Our data also show that vigilant application of a model joining the force of radiologists, technologist supervisors, technologists, and information technology specialists can have very beneficial effects on RR. Combining traditional RR measurement with workflow and root-cause analysis allowed us to design targeted interventions that resulted in a sustainable reduction of RR for both DR and CR, similar to what has been described in the era of film-based imaging.12 We emphasize the role of supervisors who continuously monitor image quality using dedicated PACS-viewing stations set up in close proximity to the technologists and are thus able to provide immediate feedback to the technologists. This concept resembles the “QA subspecialists” championed by Reiner et al.16 It enabled us to quickly identify ineffective interventions and to replace them with more appropriate measures. Although the supervisors will continue their work indefinitely, we plan to repeat collecting 1 month’s worth of RR data every year throughout the entire department using the described data collection method.
We chose to study chest radiographs taken by technologists covering both ED radiographs and off-hours bedside radiographs taken on inpatients, because the large volume of examinations by this group allowed collection of large data samples of both portable bedside and routine upright examinations. The fact that the ED is staffed with a technologist supervisor around the clock ensured uninterrupted data collection during weekends and holidays.

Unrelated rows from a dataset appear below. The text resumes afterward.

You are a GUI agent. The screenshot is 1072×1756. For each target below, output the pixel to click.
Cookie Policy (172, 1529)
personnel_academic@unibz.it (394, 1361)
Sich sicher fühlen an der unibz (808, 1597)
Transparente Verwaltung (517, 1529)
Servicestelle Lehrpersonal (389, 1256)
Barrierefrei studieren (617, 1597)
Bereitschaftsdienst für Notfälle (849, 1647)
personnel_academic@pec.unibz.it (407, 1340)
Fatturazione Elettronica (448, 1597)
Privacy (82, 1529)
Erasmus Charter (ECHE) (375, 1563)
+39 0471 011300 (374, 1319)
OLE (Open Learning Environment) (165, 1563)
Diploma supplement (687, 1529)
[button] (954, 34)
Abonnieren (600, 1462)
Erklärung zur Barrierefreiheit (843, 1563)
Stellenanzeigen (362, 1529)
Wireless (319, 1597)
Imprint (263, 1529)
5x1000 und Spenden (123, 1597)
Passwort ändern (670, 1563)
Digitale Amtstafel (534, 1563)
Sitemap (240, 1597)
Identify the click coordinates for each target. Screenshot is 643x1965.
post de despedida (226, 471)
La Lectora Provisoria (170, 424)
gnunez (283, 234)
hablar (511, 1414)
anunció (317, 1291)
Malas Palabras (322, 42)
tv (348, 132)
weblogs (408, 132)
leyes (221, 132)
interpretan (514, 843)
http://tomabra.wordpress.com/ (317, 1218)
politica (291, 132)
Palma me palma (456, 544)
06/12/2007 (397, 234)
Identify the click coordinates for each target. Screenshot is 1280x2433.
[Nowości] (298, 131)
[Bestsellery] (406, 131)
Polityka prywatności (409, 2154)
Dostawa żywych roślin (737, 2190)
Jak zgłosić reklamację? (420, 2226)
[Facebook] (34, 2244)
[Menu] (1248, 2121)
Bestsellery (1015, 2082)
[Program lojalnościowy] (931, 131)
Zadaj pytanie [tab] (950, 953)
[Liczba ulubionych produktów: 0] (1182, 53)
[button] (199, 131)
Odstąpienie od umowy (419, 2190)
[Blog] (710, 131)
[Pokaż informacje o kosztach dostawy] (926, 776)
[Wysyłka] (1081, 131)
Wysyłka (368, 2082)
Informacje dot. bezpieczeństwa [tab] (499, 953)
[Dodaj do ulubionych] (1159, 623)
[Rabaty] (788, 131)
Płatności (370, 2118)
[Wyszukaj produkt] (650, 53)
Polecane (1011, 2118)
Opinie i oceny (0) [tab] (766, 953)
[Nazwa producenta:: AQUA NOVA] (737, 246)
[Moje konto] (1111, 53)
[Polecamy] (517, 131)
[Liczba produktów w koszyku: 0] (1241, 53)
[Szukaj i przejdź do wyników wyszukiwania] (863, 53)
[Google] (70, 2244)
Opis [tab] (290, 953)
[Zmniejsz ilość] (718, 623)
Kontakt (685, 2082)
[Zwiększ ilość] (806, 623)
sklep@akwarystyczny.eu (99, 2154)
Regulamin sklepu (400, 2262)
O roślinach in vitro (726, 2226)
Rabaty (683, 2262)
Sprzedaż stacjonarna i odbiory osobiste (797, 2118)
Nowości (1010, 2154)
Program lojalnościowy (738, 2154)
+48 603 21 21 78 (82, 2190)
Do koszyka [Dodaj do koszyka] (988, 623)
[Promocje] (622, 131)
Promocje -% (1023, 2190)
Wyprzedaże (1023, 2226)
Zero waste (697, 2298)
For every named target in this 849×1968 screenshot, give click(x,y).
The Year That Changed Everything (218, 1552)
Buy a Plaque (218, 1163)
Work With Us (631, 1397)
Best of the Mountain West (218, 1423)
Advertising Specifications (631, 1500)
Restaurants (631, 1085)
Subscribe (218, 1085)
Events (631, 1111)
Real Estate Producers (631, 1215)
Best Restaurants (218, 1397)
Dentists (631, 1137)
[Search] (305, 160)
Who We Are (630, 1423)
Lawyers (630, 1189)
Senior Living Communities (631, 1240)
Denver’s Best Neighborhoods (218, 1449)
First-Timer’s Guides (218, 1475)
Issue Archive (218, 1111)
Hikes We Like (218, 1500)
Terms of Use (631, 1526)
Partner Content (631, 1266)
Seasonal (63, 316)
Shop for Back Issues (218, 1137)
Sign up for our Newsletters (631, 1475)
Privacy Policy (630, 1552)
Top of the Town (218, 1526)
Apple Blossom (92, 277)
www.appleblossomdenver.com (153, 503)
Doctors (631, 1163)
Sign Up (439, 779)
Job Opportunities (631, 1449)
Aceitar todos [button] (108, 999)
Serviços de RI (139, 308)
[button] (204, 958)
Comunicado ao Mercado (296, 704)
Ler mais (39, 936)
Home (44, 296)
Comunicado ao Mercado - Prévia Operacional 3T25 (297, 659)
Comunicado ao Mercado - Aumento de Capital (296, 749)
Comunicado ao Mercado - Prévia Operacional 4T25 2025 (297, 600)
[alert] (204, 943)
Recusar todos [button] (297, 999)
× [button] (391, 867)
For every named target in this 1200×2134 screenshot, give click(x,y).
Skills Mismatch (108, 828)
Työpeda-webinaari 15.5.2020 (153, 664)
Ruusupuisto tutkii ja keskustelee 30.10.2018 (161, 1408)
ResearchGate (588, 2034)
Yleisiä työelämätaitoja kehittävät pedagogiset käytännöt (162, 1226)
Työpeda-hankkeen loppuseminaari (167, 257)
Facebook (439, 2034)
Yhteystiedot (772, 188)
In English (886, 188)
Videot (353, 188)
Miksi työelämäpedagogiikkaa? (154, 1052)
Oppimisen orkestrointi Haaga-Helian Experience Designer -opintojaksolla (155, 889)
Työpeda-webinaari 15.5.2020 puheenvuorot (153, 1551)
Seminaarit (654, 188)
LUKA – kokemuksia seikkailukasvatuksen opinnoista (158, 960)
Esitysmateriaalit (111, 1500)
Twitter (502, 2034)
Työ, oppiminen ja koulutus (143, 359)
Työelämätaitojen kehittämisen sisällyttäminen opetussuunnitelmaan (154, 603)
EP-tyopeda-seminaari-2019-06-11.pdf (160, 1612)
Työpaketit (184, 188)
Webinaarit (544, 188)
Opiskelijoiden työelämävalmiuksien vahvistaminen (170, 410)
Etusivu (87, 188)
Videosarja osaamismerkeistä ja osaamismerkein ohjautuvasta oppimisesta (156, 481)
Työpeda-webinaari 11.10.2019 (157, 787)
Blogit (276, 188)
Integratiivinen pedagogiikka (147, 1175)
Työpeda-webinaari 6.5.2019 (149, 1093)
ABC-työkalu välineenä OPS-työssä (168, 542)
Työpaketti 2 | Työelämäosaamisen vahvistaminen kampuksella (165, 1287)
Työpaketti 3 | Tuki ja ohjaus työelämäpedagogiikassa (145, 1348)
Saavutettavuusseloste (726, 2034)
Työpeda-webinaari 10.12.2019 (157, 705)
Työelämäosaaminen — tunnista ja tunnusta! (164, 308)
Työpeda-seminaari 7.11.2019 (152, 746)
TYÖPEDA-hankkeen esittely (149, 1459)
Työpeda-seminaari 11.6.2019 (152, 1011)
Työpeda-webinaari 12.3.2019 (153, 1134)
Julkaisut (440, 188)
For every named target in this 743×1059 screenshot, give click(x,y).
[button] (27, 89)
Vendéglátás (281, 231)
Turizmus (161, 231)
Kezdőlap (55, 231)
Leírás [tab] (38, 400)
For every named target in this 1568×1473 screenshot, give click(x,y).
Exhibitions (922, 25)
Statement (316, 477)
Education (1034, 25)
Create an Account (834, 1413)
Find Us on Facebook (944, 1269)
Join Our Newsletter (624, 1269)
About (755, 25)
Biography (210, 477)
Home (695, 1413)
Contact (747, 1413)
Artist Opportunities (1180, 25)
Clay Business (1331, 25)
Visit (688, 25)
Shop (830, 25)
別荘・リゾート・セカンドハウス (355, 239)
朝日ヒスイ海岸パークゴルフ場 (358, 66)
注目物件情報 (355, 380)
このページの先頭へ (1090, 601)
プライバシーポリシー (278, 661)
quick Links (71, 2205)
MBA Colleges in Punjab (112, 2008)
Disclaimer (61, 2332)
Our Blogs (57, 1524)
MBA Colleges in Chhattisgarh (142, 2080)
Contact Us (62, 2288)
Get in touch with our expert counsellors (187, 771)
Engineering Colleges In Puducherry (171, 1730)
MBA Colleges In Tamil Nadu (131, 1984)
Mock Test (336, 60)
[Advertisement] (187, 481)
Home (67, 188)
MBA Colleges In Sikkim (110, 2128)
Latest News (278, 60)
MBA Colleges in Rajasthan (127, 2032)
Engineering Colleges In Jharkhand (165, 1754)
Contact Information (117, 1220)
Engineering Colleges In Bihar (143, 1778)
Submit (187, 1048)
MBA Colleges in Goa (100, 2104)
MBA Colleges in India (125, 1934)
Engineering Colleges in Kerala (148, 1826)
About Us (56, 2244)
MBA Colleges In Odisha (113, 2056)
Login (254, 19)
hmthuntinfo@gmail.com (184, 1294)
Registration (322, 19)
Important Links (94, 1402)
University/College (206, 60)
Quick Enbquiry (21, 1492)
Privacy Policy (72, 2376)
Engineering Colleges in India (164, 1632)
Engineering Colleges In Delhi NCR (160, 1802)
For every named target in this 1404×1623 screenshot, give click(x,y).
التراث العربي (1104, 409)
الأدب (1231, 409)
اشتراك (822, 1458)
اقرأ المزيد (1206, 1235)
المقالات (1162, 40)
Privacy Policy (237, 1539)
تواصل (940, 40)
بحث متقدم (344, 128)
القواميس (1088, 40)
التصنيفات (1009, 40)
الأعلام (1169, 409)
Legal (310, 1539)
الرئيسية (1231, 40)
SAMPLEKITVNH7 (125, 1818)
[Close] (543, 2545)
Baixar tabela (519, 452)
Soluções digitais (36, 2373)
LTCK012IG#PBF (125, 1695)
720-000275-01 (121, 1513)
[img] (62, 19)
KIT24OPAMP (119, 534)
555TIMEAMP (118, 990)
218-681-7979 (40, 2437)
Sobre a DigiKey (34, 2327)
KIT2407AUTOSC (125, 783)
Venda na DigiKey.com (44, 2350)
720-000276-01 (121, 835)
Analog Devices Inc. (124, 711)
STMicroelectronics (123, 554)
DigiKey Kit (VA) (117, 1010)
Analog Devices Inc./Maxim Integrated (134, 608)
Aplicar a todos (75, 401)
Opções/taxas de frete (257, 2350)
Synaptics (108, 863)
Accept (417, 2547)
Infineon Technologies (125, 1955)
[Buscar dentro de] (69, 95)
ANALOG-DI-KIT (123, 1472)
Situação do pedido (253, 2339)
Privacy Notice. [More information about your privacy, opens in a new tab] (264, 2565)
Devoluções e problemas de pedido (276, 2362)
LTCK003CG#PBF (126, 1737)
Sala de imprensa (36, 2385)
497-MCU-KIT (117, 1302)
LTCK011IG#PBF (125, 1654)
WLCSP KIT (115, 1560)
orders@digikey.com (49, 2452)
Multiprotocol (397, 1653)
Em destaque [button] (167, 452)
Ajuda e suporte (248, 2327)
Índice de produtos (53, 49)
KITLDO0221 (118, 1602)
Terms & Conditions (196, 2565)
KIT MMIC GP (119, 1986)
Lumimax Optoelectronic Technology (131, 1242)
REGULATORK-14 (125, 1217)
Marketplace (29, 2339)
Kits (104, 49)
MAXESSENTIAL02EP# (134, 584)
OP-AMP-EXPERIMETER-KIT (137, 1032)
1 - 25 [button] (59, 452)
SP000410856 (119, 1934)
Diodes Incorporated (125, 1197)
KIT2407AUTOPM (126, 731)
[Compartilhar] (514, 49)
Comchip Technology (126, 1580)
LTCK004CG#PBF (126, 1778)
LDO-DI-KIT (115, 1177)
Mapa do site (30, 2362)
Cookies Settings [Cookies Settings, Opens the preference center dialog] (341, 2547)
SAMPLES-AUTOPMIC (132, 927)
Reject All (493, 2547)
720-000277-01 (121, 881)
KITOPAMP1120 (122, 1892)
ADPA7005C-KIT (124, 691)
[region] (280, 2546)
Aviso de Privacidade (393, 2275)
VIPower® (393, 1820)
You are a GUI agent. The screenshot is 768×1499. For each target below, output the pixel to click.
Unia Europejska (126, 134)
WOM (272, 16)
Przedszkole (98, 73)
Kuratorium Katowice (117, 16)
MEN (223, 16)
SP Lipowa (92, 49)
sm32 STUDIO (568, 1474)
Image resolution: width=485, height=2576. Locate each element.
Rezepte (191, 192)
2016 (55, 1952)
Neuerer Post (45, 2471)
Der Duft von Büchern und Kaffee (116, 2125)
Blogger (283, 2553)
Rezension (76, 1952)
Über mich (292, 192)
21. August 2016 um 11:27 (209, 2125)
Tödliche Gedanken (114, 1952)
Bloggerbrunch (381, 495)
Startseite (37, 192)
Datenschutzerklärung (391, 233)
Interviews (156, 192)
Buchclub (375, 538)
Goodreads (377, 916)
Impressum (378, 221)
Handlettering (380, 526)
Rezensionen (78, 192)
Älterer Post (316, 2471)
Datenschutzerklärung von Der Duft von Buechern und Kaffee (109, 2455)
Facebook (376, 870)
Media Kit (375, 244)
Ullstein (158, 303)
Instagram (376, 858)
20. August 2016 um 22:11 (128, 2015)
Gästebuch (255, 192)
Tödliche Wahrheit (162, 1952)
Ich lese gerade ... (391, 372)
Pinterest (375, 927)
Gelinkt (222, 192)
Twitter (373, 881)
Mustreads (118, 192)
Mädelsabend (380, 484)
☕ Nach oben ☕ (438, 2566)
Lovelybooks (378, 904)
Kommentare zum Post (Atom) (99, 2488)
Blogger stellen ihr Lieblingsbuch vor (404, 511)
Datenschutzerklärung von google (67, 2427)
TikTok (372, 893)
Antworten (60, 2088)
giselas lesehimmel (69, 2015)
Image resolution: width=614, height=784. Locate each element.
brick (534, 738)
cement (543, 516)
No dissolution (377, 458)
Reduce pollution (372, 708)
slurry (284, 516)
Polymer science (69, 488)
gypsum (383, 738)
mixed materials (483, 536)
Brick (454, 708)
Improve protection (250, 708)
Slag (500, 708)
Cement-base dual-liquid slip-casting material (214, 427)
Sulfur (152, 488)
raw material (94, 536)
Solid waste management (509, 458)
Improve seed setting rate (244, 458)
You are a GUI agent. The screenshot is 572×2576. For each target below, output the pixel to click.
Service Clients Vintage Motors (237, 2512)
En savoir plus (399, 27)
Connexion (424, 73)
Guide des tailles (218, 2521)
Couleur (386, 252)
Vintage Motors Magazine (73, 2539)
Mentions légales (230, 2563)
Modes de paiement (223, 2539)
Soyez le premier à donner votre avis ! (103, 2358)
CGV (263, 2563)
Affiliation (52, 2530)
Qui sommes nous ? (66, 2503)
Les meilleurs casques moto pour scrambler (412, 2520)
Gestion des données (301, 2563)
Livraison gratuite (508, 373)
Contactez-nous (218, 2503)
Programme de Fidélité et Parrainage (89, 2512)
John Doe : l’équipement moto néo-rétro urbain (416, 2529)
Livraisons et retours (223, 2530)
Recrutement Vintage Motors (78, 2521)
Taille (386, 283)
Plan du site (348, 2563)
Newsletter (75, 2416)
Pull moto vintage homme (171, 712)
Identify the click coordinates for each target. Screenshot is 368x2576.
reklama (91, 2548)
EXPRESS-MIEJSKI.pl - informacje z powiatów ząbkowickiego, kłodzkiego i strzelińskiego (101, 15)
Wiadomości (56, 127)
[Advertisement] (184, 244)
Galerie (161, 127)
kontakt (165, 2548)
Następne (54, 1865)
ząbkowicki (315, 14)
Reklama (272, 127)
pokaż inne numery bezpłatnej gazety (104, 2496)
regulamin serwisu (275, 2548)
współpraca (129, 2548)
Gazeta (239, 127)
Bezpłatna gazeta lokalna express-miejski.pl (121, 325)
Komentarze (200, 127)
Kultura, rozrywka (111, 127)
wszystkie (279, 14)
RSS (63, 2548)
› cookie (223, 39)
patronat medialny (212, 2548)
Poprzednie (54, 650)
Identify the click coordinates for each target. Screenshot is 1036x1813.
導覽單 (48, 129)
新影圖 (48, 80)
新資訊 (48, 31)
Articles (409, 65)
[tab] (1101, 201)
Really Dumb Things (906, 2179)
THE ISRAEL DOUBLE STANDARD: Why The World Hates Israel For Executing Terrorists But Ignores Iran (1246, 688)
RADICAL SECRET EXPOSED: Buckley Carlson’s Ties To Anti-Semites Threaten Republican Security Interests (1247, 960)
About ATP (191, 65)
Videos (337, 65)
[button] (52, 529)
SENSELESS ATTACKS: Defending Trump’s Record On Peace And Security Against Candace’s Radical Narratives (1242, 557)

In conclusion, we found the RR of direct digital chest radiography to be significantly higher than that of computed chest radiography. We believe that this is because of the ease with which repeat images can be obtained and discarded, and it suggests the need for ongoing surveillance of RR. We were able to demonstrate that strategies to lower RR, which had been developed in the era of film-based imaging, can be adapted to the digital environment. On the basis of our findings, we encourage radiologists to assess their own departmental RRs for direct digital chest radiography and consider similar interventions if necessary to achieve acceptable RRs for this modality.
The authors would like to thank all the technologists and technologist supervisors involved for their help with collecting data.